Problem description:
Find the line with "Click 依云's muted" in the entries below. Repeat it, every following line, and the line with "1269x582 pixels.", exactly and with nothing added.

Saved data entries
╔══
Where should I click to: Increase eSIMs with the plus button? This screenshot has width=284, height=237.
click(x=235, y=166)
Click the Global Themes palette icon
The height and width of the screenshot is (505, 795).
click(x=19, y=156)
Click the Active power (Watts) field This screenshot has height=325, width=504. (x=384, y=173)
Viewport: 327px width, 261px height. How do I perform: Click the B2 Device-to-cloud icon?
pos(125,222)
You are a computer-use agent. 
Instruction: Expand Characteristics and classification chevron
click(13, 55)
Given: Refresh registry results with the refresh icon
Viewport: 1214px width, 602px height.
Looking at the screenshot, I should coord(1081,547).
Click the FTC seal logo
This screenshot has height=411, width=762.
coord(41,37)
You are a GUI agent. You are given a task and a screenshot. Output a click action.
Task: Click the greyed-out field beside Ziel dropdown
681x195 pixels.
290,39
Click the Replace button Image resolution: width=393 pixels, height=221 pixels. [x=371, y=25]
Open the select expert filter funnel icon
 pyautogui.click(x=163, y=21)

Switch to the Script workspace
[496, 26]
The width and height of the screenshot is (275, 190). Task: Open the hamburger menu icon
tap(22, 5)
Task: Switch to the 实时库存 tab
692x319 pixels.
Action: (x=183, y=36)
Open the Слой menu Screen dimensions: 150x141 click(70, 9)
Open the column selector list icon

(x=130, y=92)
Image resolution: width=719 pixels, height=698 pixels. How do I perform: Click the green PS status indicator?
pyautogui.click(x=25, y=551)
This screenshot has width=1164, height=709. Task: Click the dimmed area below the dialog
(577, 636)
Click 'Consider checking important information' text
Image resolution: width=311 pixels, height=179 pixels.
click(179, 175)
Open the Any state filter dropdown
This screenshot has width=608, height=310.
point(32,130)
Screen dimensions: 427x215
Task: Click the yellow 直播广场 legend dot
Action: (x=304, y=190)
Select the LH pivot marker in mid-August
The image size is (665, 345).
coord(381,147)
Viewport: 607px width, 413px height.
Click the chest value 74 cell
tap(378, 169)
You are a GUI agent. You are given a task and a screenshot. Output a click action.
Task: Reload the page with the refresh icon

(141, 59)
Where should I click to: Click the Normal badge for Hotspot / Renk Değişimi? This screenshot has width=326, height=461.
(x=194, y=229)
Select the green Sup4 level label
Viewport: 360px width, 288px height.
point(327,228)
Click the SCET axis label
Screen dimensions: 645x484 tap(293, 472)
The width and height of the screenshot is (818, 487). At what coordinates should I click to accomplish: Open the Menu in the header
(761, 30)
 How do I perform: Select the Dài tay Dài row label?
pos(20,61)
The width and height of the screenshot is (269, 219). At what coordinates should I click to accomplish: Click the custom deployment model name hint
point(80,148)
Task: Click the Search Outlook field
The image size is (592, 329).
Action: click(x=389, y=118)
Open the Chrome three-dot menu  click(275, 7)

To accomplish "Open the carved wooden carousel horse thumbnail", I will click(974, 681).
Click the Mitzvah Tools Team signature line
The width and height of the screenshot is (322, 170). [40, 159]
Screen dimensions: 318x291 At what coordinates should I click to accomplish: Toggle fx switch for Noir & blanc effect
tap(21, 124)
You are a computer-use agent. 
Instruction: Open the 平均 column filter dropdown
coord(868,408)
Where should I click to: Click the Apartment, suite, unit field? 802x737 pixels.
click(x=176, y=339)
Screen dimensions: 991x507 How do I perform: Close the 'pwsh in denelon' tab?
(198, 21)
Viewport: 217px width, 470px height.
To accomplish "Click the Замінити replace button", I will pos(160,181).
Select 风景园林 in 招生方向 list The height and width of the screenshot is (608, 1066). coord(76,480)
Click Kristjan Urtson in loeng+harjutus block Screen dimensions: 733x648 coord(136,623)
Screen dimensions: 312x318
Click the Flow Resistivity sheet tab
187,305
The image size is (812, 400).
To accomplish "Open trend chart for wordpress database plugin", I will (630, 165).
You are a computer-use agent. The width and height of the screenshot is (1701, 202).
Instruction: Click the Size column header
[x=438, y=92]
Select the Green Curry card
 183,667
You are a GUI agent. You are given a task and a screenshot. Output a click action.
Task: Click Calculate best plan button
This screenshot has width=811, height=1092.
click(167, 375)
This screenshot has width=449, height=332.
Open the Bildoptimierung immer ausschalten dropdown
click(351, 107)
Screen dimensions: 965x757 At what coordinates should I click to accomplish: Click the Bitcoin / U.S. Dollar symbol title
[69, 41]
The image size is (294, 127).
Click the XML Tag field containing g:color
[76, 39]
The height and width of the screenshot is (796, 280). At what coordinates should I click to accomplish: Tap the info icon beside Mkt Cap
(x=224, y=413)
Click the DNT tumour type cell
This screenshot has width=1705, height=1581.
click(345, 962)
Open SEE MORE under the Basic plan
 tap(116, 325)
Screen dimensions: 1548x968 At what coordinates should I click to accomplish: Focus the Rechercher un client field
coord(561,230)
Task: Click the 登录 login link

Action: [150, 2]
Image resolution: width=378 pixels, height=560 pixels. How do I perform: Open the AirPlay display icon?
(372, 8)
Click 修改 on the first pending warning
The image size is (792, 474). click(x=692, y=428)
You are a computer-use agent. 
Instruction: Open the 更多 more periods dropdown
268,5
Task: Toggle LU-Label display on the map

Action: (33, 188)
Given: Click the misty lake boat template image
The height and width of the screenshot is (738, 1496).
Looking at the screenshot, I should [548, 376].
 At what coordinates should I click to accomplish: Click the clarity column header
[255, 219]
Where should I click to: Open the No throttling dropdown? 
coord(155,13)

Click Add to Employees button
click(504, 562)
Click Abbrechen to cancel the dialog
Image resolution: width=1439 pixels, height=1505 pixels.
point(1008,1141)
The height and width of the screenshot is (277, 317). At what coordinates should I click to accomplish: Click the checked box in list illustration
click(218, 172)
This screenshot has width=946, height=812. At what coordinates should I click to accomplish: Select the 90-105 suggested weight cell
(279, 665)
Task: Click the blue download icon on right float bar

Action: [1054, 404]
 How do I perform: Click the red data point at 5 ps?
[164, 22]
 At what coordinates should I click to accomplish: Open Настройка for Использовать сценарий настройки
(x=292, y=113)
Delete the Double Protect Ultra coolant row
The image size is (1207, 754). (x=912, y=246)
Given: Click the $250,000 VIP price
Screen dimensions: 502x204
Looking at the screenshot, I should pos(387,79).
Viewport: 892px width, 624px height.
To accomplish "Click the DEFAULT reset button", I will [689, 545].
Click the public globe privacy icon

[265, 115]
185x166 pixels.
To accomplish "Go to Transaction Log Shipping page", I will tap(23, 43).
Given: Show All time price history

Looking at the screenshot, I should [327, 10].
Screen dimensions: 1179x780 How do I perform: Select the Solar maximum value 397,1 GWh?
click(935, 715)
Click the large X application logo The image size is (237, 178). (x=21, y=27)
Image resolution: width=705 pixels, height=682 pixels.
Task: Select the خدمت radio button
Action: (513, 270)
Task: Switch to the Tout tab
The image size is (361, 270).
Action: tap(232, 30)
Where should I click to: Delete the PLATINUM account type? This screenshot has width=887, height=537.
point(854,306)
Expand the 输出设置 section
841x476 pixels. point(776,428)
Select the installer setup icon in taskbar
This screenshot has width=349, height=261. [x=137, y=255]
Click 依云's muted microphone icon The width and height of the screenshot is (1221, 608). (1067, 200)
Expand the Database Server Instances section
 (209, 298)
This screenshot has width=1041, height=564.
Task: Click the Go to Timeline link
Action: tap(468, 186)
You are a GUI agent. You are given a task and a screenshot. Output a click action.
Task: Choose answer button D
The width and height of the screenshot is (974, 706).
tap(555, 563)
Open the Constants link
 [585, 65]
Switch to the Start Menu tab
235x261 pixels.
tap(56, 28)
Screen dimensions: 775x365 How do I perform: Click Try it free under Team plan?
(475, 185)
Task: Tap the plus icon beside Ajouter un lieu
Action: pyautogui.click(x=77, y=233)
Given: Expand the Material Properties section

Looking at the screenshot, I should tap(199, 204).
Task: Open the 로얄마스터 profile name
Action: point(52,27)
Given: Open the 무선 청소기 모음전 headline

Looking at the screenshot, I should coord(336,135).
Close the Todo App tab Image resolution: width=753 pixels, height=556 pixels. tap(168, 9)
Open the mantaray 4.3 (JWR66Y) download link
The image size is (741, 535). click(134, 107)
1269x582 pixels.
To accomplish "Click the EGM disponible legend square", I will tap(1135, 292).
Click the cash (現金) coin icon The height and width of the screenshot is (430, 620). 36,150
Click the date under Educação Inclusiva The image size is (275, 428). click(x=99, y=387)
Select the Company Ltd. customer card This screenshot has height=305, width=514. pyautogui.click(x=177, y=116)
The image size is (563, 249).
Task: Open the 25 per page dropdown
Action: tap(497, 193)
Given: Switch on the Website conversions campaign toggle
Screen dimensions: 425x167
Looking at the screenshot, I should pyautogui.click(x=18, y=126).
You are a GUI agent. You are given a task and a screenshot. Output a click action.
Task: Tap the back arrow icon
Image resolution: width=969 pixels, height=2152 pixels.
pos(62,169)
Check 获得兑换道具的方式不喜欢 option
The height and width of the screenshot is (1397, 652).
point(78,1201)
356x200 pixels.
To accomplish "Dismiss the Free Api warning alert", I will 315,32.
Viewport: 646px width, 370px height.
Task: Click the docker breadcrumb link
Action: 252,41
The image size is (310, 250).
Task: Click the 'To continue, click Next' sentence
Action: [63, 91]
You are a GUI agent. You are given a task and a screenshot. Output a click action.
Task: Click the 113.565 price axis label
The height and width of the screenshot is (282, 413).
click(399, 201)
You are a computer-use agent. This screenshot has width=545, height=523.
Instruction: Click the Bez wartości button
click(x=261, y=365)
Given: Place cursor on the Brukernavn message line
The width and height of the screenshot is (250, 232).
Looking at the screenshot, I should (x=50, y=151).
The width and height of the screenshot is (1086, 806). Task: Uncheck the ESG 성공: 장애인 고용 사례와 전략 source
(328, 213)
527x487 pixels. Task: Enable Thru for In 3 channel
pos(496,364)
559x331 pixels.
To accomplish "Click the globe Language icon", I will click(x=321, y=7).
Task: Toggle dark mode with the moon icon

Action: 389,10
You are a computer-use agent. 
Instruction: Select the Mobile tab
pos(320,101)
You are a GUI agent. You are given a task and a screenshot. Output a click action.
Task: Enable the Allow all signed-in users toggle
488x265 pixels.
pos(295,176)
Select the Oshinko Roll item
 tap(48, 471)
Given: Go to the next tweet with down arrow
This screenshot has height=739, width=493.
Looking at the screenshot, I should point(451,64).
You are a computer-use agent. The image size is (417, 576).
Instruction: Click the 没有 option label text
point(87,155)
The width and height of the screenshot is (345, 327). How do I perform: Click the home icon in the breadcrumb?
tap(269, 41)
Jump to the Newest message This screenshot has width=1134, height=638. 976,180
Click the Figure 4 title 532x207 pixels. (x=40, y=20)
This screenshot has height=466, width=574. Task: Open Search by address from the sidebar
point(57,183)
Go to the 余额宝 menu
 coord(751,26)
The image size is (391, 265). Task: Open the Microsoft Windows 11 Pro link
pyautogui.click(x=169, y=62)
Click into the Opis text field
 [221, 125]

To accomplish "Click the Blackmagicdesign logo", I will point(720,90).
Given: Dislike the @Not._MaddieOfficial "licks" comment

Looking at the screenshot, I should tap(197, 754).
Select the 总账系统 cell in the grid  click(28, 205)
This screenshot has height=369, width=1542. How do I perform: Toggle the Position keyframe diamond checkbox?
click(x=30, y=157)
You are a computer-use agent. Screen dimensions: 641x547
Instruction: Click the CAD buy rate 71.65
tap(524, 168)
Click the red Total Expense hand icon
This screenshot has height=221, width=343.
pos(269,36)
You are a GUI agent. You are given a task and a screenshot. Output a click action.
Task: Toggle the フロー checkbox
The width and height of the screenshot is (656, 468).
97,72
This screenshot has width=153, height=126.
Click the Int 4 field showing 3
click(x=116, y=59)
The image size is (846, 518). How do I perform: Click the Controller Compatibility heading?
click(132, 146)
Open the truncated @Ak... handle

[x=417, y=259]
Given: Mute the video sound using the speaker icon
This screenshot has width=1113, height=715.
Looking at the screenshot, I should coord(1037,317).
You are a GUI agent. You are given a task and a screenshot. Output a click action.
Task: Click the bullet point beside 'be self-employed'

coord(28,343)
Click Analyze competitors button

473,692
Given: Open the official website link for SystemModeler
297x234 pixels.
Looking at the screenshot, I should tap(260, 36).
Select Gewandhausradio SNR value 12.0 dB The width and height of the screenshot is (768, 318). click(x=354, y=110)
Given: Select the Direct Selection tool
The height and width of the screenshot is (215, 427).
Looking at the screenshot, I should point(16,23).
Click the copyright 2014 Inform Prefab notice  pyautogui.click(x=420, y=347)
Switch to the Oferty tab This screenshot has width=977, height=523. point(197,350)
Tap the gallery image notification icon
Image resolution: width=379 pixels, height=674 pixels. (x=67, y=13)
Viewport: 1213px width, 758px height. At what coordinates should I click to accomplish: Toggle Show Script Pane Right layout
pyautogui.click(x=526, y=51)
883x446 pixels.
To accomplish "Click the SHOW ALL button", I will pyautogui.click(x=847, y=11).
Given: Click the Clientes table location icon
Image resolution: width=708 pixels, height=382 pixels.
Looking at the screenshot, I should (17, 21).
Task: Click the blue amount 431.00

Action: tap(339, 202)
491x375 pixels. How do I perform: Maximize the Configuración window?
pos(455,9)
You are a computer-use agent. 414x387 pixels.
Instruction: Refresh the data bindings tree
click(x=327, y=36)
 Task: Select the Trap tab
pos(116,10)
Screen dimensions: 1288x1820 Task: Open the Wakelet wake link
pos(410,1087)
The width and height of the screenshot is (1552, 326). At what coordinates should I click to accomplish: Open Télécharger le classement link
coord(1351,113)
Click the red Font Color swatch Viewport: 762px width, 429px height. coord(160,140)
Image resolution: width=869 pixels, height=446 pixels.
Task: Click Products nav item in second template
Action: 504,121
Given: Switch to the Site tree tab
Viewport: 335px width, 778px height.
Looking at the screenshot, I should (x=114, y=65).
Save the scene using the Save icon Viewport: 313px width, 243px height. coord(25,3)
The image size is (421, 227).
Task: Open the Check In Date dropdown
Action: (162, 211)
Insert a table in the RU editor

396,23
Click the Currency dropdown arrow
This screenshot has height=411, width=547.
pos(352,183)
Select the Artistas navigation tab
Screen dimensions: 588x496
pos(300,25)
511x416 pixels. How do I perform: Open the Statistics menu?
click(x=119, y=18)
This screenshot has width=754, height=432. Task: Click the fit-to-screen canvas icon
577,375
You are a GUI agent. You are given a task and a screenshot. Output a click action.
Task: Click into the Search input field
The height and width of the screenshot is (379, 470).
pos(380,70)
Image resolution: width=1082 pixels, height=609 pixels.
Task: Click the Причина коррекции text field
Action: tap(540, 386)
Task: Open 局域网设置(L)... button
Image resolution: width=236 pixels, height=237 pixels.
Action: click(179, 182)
╚══
Solved problem:
Click 依云's muted microphone icon The width and height of the screenshot is (1221, 608). (1067, 200)
Expand the Database Server Instances section
 (209, 298)
This screenshot has width=1041, height=564.
Task: Click the Go to Timeline link
Action: tap(468, 186)
You are a GUI agent. You are given a task and a screenshot. Output a click action.
Task: Choose answer button D
The width and height of the screenshot is (974, 706).
tap(555, 563)
Open the Constants link
 [585, 65]
Switch to the Start Menu tab
235x261 pixels.
tap(56, 28)
Screen dimensions: 775x365 How do I perform: Click Try it free under Team plan?
(475, 185)
Task: Tap the plus icon beside Ajouter un lieu
Action: pyautogui.click(x=77, y=233)
Given: Expand the Material Properties section

Looking at the screenshot, I should tap(199, 204).
Task: Open the 로얄마스터 profile name
Action: point(52,27)
Given: Open the 무선 청소기 모음전 headline

Looking at the screenshot, I should coord(336,135).
Close the Todo App tab Image resolution: width=753 pixels, height=556 pixels. tap(168, 9)
Open the mantaray 4.3 (JWR66Y) download link
The image size is (741, 535). click(134, 107)
1269x582 pixels.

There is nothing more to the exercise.